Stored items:
>>>>>

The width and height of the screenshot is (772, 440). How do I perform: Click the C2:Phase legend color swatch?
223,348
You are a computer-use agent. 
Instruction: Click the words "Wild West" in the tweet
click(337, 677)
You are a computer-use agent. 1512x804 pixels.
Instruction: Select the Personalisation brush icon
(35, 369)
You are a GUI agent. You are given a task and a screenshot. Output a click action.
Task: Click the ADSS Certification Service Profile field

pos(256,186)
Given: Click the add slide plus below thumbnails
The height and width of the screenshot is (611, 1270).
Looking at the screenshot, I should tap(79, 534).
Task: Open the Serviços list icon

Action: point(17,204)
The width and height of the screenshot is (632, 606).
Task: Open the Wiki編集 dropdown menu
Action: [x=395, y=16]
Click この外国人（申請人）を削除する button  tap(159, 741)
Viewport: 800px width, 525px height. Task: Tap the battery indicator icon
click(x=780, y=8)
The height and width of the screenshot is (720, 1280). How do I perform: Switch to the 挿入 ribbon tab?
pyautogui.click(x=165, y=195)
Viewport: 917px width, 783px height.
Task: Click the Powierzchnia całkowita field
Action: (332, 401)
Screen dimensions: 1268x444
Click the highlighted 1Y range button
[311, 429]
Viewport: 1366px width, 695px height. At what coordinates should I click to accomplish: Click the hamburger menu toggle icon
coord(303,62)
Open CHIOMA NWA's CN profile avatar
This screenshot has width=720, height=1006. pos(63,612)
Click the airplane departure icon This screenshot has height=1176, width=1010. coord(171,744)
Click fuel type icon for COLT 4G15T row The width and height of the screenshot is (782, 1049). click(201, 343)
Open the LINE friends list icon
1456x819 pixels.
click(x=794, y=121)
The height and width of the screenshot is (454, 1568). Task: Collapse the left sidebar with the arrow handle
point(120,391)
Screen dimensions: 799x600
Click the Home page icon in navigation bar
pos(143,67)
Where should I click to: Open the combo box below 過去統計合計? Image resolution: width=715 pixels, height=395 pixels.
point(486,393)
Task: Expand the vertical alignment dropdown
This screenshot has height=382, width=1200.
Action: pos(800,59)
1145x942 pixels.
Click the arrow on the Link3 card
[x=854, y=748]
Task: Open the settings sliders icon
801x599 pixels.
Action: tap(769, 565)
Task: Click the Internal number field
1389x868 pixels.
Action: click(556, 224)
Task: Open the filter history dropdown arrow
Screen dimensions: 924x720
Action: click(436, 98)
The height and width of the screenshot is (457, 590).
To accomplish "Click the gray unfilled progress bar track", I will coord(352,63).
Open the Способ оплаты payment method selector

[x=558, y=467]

<<<<<

▶ _Exercise_
The data above must be reproduced in full, exactly as given.

▶ _Task response_
The width and height of the screenshot is (772, 440). How do I perform: Click the C2:Phase legend color swatch?
223,348
You are a computer-use agent. 
Instruction: Click the words "Wild West" in the tweet
click(337, 677)
You are a computer-use agent. 1512x804 pixels.
Instruction: Select the Personalisation brush icon
(35, 369)
You are a GUI agent. You are given a task and a screenshot. Output a click action.
Task: Click the ADSS Certification Service Profile field

pos(256,186)
Given: Click the add slide plus below thumbnails
The height and width of the screenshot is (611, 1270).
Looking at the screenshot, I should tap(79, 534).
Task: Open the Serviços list icon

Action: point(17,204)
The width and height of the screenshot is (632, 606).
Task: Open the Wiki編集 dropdown menu
Action: [x=395, y=16]
Click この外国人（申請人）を削除する button  tap(159, 741)
Viewport: 800px width, 525px height. Task: Tap the battery indicator icon
click(x=780, y=8)
The height and width of the screenshot is (720, 1280). How do I perform: Switch to the 挿入 ribbon tab?
pyautogui.click(x=165, y=195)
Viewport: 917px width, 783px height.
Task: Click the Powierzchnia całkowita field
Action: (332, 401)
Screen dimensions: 1268x444
Click the highlighted 1Y range button
[311, 429]
Viewport: 1366px width, 695px height. At what coordinates should I click to accomplish: Click the hamburger menu toggle icon
coord(303,62)
Open CHIOMA NWA's CN profile avatar
This screenshot has width=720, height=1006. pos(63,612)
Click the airplane departure icon This screenshot has height=1176, width=1010. coord(171,744)
Click fuel type icon for COLT 4G15T row The width and height of the screenshot is (782, 1049). click(201, 343)
Open the LINE friends list icon
1456x819 pixels.
click(x=794, y=121)
The height and width of the screenshot is (454, 1568). Task: Collapse the left sidebar with the arrow handle
point(120,391)
Screen dimensions: 799x600
Click the Home page icon in navigation bar
pos(143,67)
Where should I click to: Open the combo box below 過去統計合計? Image resolution: width=715 pixels, height=395 pixels.
point(486,393)
Task: Expand the vertical alignment dropdown
This screenshot has height=382, width=1200.
Action: pos(800,59)
1145x942 pixels.
Click the arrow on the Link3 card
[x=854, y=748]
Task: Open the settings sliders icon
801x599 pixels.
Action: tap(769, 565)
Task: Click the Internal number field
1389x868 pixels.
Action: click(556, 224)
Task: Open the filter history dropdown arrow
Screen dimensions: 924x720
Action: click(436, 98)
The height and width of the screenshot is (457, 590).
To accomplish "Click the gray unfilled progress bar track", I will coord(352,63).
Open the Способ оплаты payment method selector

[x=558, y=467]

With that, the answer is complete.